About The Quebec Fortifications NHCS
Towering over the St Lawrence River, the Quebec Fortifications NHCS (National Historic Site of Canada) are the only surviving historic city defences in North America north of Mexico and St Augustine, Florida. The English fortified the existing walls after they took Quebec City from the French in the Battle of the Plains of Abraham in 1759.
Today, the defence system’s picturesque charm and great view points has made the military landmark into a popular tourist site in Canada.
The Quebec Fortifications NHCS history
The origins of the Quebec Fortifications can be traced back to 1608, when the city was founded by Samuel de Champlain as the capital of New France. However, most of what can be seen today of the Quebec Fortifications was built by the French in the first half of the 18th century.

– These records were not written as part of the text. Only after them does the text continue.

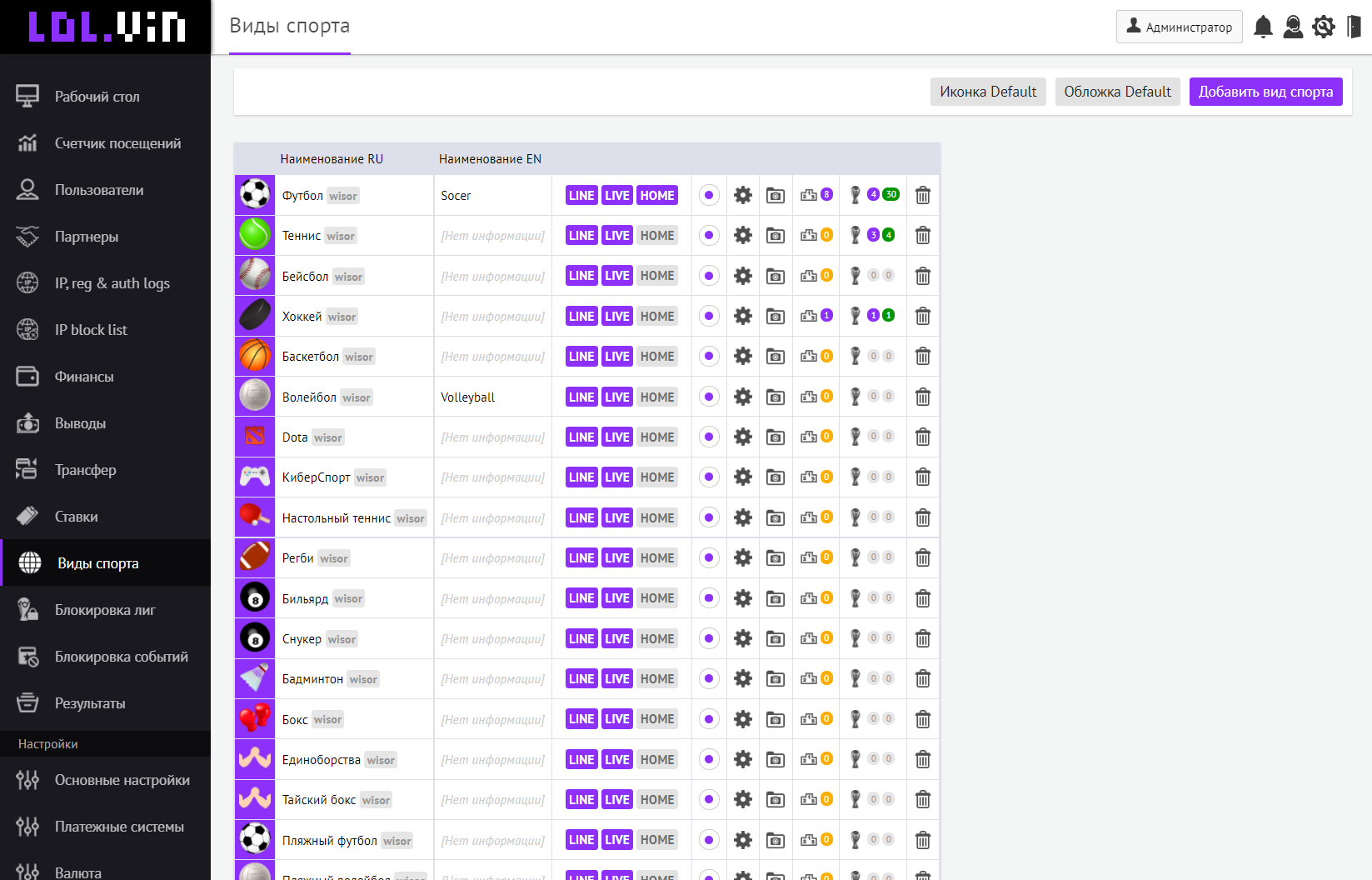1372x880 pixels.
Task: Open Финансы in the sidebar
Action: point(84,377)
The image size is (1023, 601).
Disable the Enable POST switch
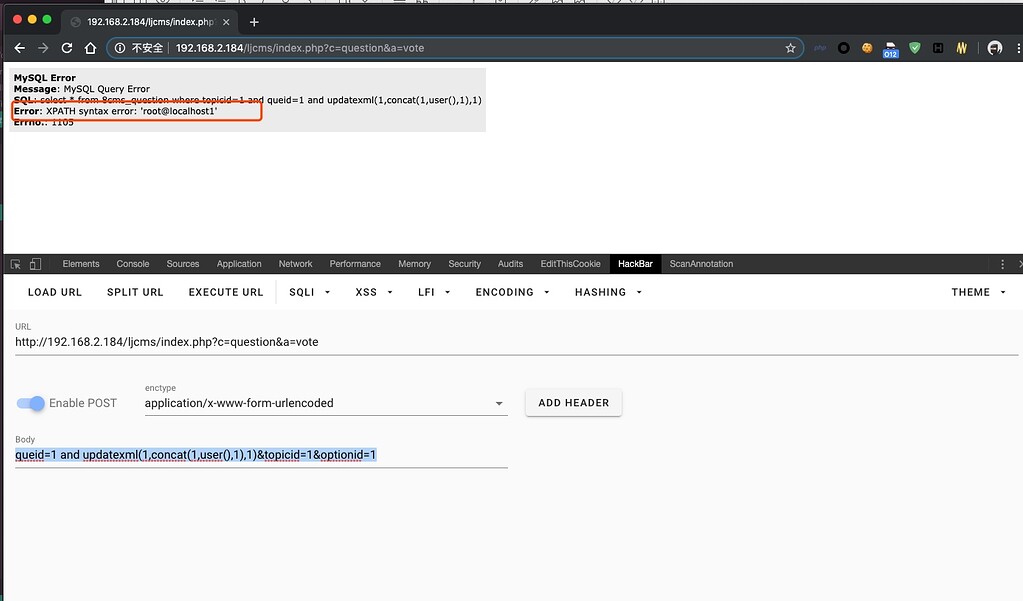pos(32,403)
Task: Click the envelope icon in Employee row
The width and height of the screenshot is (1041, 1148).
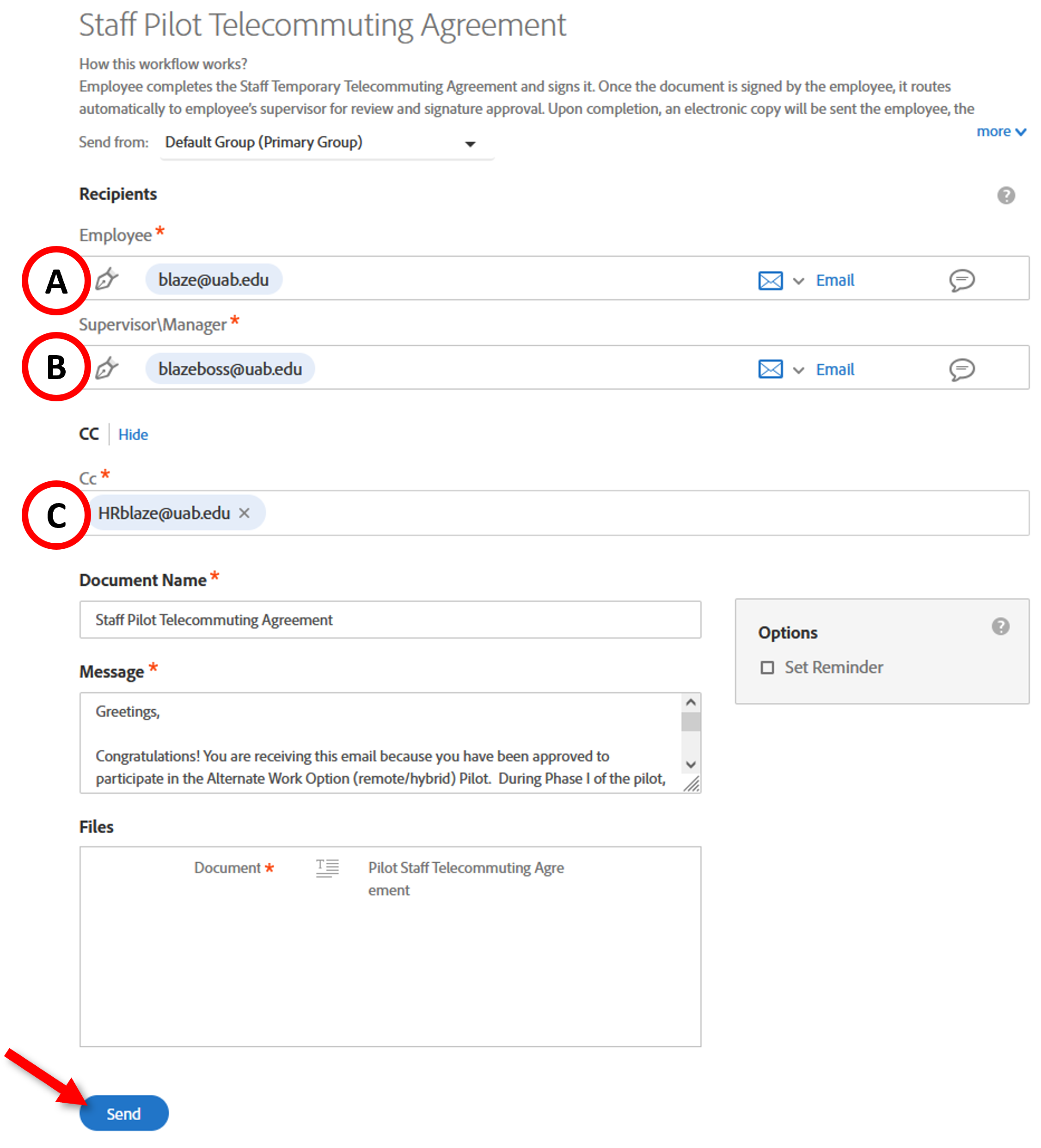Action: [770, 281]
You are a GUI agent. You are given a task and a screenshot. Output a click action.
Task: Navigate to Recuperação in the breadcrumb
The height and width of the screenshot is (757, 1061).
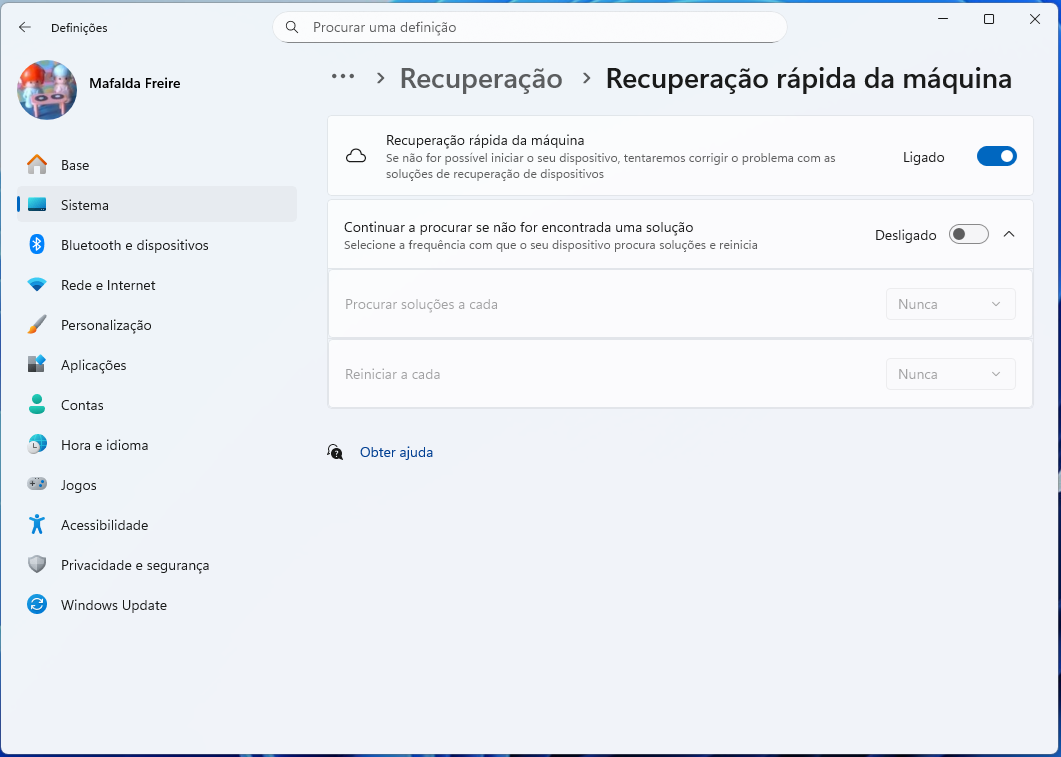(x=481, y=78)
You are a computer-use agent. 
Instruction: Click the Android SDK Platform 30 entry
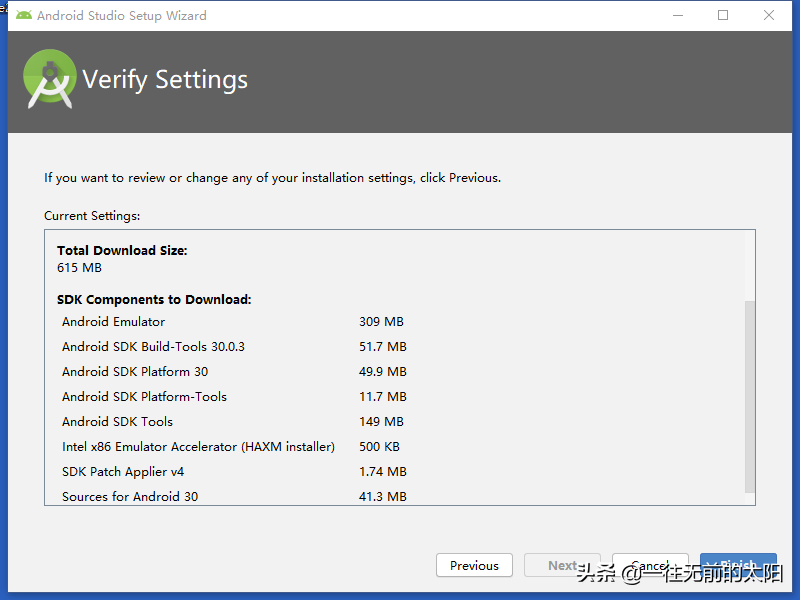(135, 372)
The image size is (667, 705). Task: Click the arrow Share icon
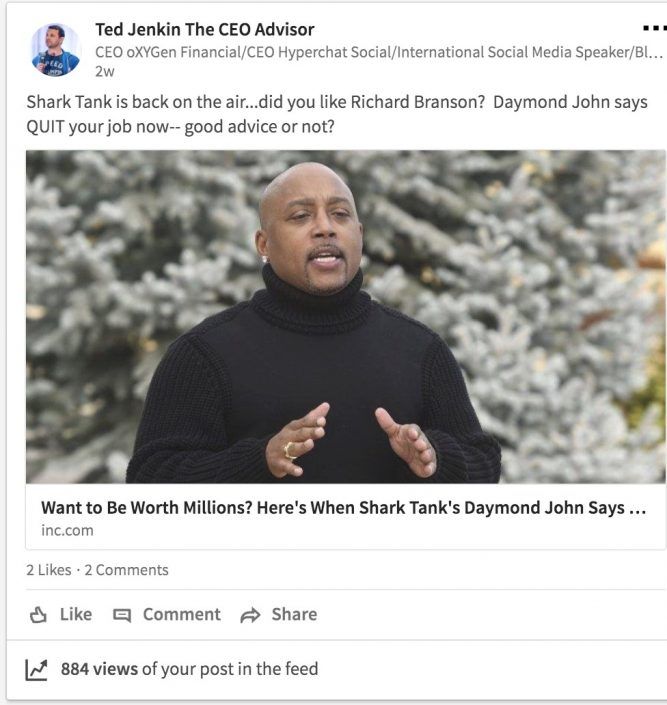click(251, 615)
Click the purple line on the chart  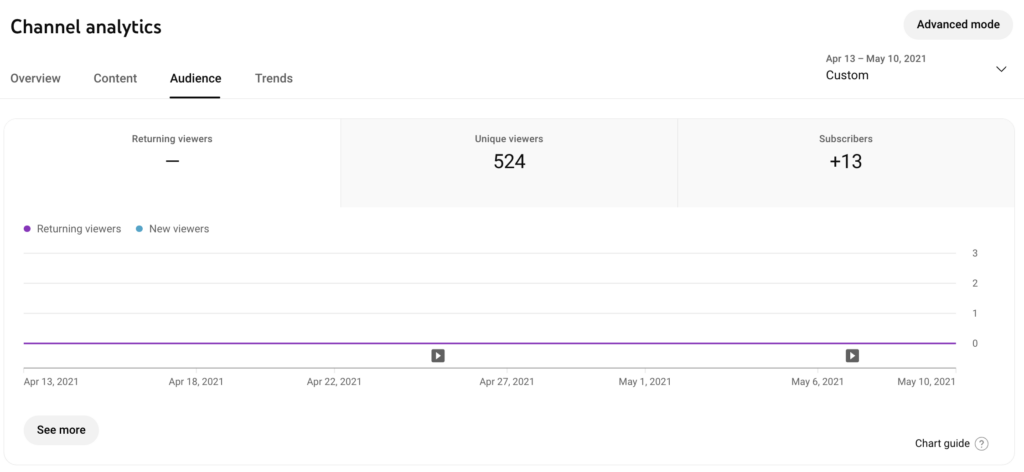tap(250, 343)
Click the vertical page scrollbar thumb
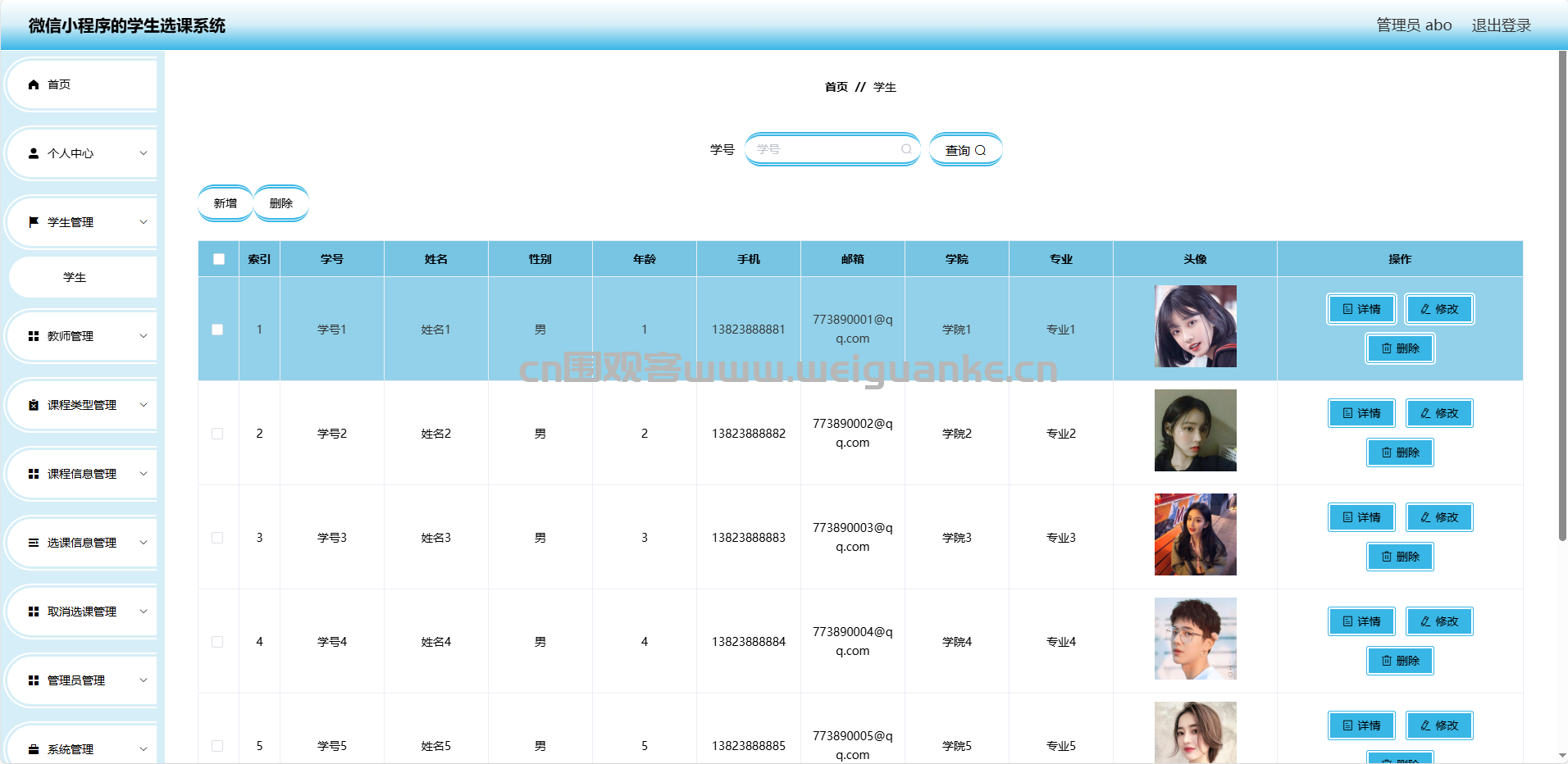This screenshot has width=1568, height=764. pos(1562,295)
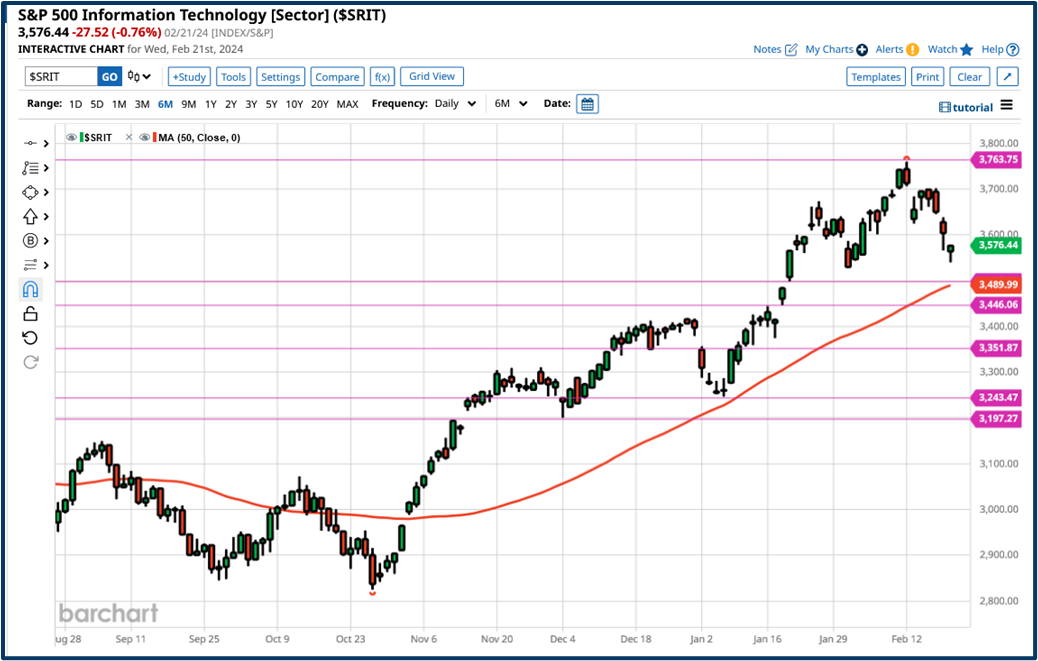Select the crosshair cursor tool
The image size is (1038, 661).
30,143
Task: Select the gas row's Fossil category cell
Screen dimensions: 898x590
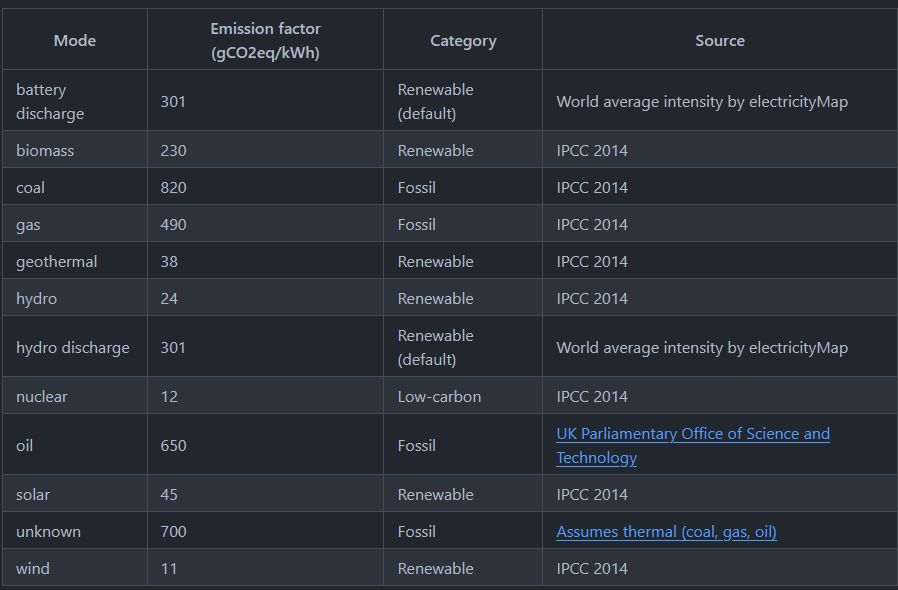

In 1759, the British took Quebec and went on to expand these fortifications, including building the Quebec Citadel which was completed in 1831. Later that century, the Governor General of Canada Lord Dufferin played an important role in preserving the Quebec Fortifications.
The Quebec Fortifications NHCS today
Open each day between 9.30am and 4.30pm, today visitors can tour the remaining 4.6 kilometre Quebec Fortifications including curtain walls, turrets and gates in a 90 minute route. At the same time visitors get to view a range of the city’s related historic sites. Amongst the things to see are the Saint-Louis Gate, the Quebec Citadelle NHSC and the Quebec Garrison Club NHSC.
Getting to The Quebec Fortifications NHCS
The start place for your exploration of the fortifications can be found along the Rue d’Auteuil close to St John’s Gate in central Quebec. The 11, 22 and 992 bus routes stop just around the corner from the fortifications or for those driving, the site is just off the 175 running through the city. Alternately, the Gare du Palais train station with links to Ottawa is only an 8 minute walk away.